Structure 49,50 plots of 73 isolates: 7 subspecies I, II, IIIa, IIIb, IV, VI, VII, novel B, novel C and S. bongori and 3 novel A isolates, edited using the Distruct tool [53]. These plots were created with a burn-in of 100,000, an MCMC of 200,000 and a K of 11 and compared EBcgMLSTv2.0 with SalmcgMLSTv1.0.
A: Plot showing that at a K of 11 the Structure [49,50] algorithm is incapable of identifying all the S. enterica subspecies and S. bongori when using EBcgMLSTv2.0. The algorithm finds greater statistical differences among isolates from subspecies I than it finds between subspecies IV and VI and subspecies VII and 2 of the 3 novel A isolates. This results in subspecies IV and VI forming a single population and subspecies VII and 2 of the 3 novel A isolates forming another. The subspecies I serovars Typhi and Paratyphi A are identified as a separate population with very minor admixture from the other subspecies I serovars. Subspecies I serovar Oranienburg is identified as admixed between subspecies I and the novel A isolate, this could be due to the recombinant nature of subspecies I isolates from clade B, such as Oranienburg.
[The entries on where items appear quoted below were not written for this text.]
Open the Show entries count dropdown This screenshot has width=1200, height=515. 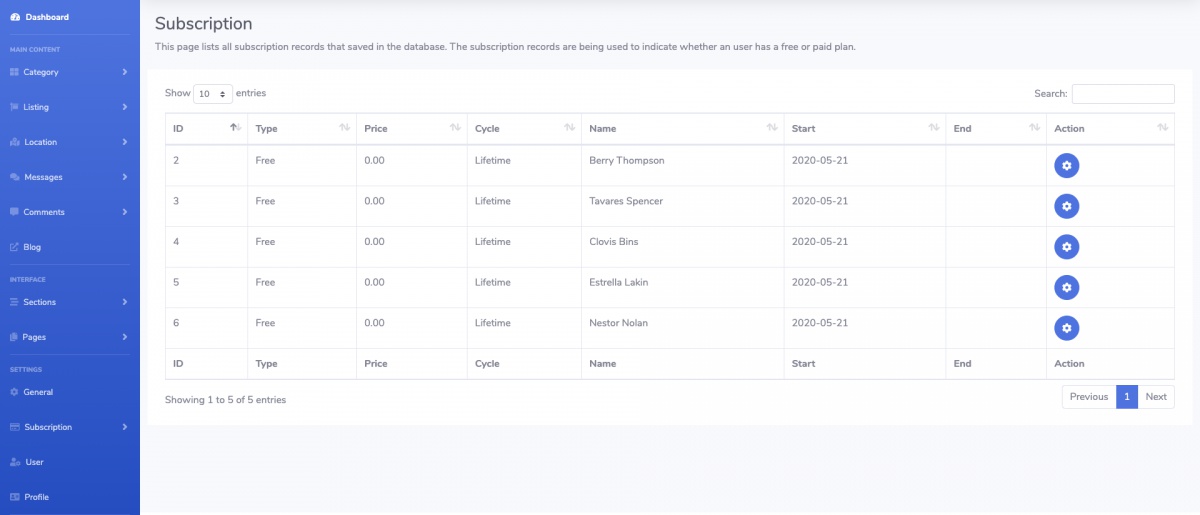212,94
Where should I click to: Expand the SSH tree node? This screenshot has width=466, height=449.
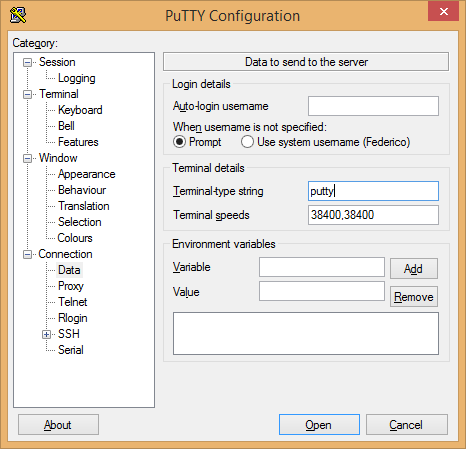[x=47, y=334]
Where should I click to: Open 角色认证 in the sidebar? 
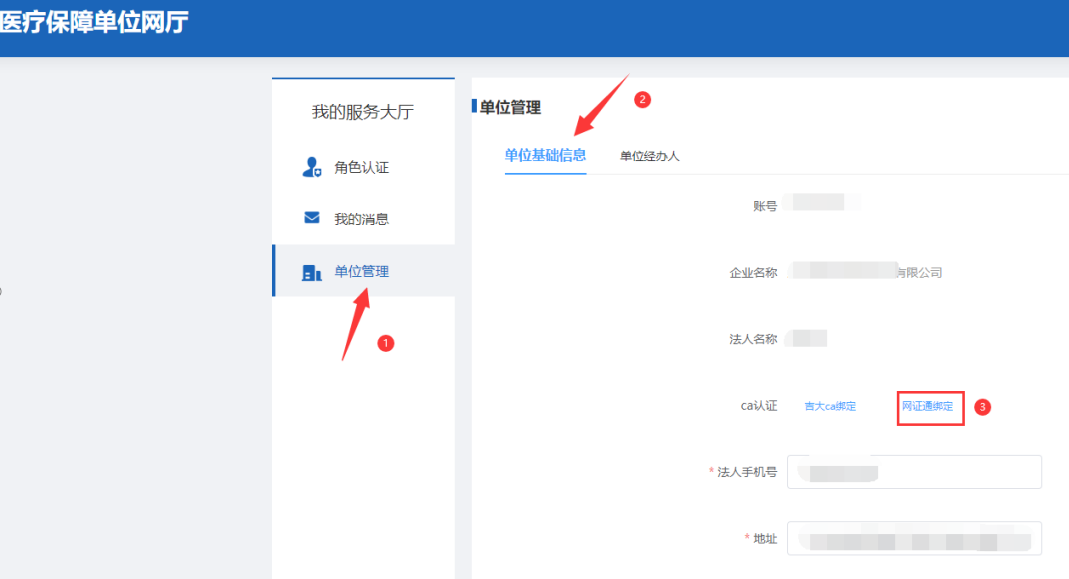click(x=361, y=168)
B: Plot showing that at a K of 11 the Structure [49,50] algorithm identified all the S. enterica subspecies and S. bongori as distinct populations when using SalmcgMLSTv1.0. All of the isolates are highly related to other isolates from their own subspecies, with very little admixture. The largest exception was the subspecies I serovar Oranienburg isolate, which was admixed between subspecies I and novel A isolates, this is possibly due to recombination as subspecies I isolates belonging to clade B are quite variable. One isolate within subspecies novel A also showed a small degree of admixture with subspecies IV, this is most likely due to a shared ancestry between these subspecies, as they are closely related.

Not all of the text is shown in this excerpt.